The soft-decision Viterbi decoding device according to claim 4, wherein the control is performed based on an output of the R detection circuit. 6. A non-linear conversion table for power level generation for converting received power level information detected when demodulating a received signal using a non-linear conversion characteristic, wherein the power level limiting circuit is non-linear for the power level generation. The soft decision Viterbi decoding apparatus according to claim 4, wherein the received power level information converted by the conversion table is limited to a predetermined value. 7. The non-linear conversion table for power level generation includes a plurality of non-linear conversion tables for power level generation having a plurality of conversion characteristics, and the conversion based on the output of the transmission method detection circuit and the output of the BER detection circuit. 7. The soft-decision Viterbi decoding device according to claim 6, further comprising a plurality of table selection circuits for selecting characteristics. 8. A storage unit capable of rewriting arbitrary data, wherein the storage unit stores the plurality of nonlinear conversion tables for power level generation by a control device that controls a soft-decision Viterbi decoding device.

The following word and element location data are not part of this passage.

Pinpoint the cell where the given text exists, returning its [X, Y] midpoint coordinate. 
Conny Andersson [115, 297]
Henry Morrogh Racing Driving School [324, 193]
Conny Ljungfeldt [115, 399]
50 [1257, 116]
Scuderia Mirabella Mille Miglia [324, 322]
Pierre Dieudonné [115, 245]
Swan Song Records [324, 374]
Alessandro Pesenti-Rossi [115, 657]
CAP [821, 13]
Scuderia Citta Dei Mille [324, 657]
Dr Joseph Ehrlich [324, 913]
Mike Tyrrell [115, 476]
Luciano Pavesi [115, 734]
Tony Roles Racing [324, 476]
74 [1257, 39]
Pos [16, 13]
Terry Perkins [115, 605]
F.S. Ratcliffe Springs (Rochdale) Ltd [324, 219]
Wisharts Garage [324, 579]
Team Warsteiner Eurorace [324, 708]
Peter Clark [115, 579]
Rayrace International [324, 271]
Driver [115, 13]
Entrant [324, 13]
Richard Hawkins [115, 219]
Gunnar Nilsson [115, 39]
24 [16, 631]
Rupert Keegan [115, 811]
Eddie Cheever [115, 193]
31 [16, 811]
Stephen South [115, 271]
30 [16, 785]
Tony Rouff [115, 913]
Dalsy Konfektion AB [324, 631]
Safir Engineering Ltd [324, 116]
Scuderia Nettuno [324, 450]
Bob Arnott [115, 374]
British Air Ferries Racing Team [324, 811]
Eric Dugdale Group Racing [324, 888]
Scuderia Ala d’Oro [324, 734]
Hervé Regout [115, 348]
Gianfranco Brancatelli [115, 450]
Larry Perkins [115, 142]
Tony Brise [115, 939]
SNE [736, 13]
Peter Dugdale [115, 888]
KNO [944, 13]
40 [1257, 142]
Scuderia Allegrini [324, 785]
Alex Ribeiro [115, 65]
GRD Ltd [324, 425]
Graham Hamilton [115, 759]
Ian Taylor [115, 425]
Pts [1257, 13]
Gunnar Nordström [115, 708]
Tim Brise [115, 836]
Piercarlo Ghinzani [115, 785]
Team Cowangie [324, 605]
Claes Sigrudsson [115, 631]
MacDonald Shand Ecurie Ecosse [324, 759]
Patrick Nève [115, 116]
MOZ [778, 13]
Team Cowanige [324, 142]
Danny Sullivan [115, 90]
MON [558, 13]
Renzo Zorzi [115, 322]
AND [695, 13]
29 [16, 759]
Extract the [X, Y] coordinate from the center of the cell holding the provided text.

The soft-decision Viterbi decoding device according to claim 7. 9. The storage unit stores, in addition to the conversion characteristic, power limit information for limiting the received power level information to a predetermined value and the received power level information limited to the predetermined value by a predetermined scale factor. And stores the power amplification information to be increased by the control device, wherein the control device selects the nonlinear conversion characteristic, the power limitation information, and the power amplification information based on the output of the transmission method detection circuit and the output of the BER detection circuit. The soft-decision Viterbi decoding device according to claim 8.